--- EXTRAIT DU TEXTE ---
--------------------------------------------------

Koulouba, le palais présidentiel malien. AFP
Koulouba, le palais présidentiel malien.
AFP

Depuis la proclamation des résultats de l’élection  présidentielle de 2013, c’est la ruée vers l’or. Nos politiques font le pied de grue devant la résidence du futur locataire de Koulouba.
A l’image de l’ADEMA, les partis politiques maliens sont en lambeaux. L’opportunisme  politique est passé par là. La résidence du « fama » de Sebenikoro, est devenue le lieu de pèlerinage prisé de nos leaders politiques. Et cela bien avant la proclamation des résultats définitifs de la cour constitutionnelle. Nos élites politiques sont, apparemment, plus préoccupées par la conservation de leurs privilèges que par autres choses. Après les crises que le Mali a traversées, l’on pensait que rien ne serait plus comme avant. Que nenni! C’était vraiment mal connaitre nos politiques. Une fois de plus, la politique du « ventre plein » risque d’avoir raison sur une alternance crédible au Mali. Tout le monde veut participer au banquet final. C’est ce qui expliquerait le ballet incessant des politiques devant le domicile d’IBK et le siège du RPM.

Au Mali, la politique ne serait que l’affaire d’individualités qui, au gré de leurs querelles et retrouvailles, sur le lit de leurs intérêts personnels, sacrifieraient volontiers l’alternance politique tant souhaité par le peuple malien. La classe politique malienne semble avoir une phobie d’être dans l’opposition. En effet, l’opportunisme politique et la quête des  avantages ont toujours hypothéqué l’émergence d’une opposition digne de nom chez nous. Cette image de nos hommes politiques est perçue et analysée par la population comme une attitude négative qu’elle condamne avec vigueur.

--------------------------------------------------

--- DONNÉES RECUEILLIES ---
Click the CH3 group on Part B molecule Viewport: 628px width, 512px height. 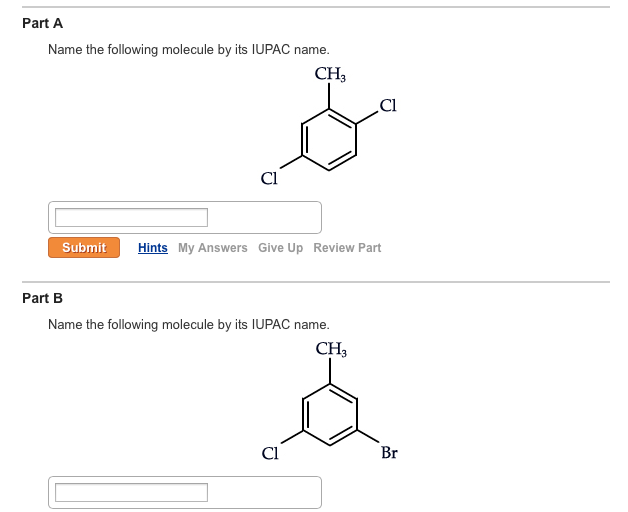331,349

--------------------------------------------------

--- CONSIGNES ---
a. Recopiez fidèlement le passage de l'extrait qui commence par les mots « Depuis la proclamation » et se termine par « locataire de Koulouba. ».
b. Les affirmations suivantes sont-elles conformes à l'extrait ? Pour chacune, répondez par oui ou par non et citez exactement les mots du texte qui permettent de trancher.
(i) Les leaders politiques se rendaient à la résidence de Sebenikoro avant la proclamation des résultats définitifs par la cour constitutionnelle.
(ii) La classe politique malienne recherche volontiers la place de l'opposition.
(iii) La population approuve l'attitude des hommes politiques.
c. Répondez brièvement à ces questions d'après l'extrait.
(i) Quel parti sert d'exemple de parti politique malien en lambeaux ?
(ii) De quelle année date l'élection présidentielle évoquée ?
(iii) Devant quel siège de parti a lieu le ballet incessant des politiques ?

--- RÉPONSES ATTENDUES ---
a.
Depuis la proclamation des résultats de l’élection  présidentielle de 2013, c’est la ruée vers l’or. Nos politiques font le pied de grue devant la résidence du futur locataire de Koulouba.

b.
(i) Oui : « Et cela bien avant la proclamation des résultats définitifs de la cour constitutionnelle. »
(ii) Non : « La classe politique malienne semble avoir une phobie d’être dans l’opposition. »
(iii) Non : « Cette image de nos hommes politiques est perçue et analysée par la population comme une attitude négative qu’elle condamne avec vigueur. »

c.
(i) L'ADEMA.
(ii) 2013.
(iii) Le siège du RPM.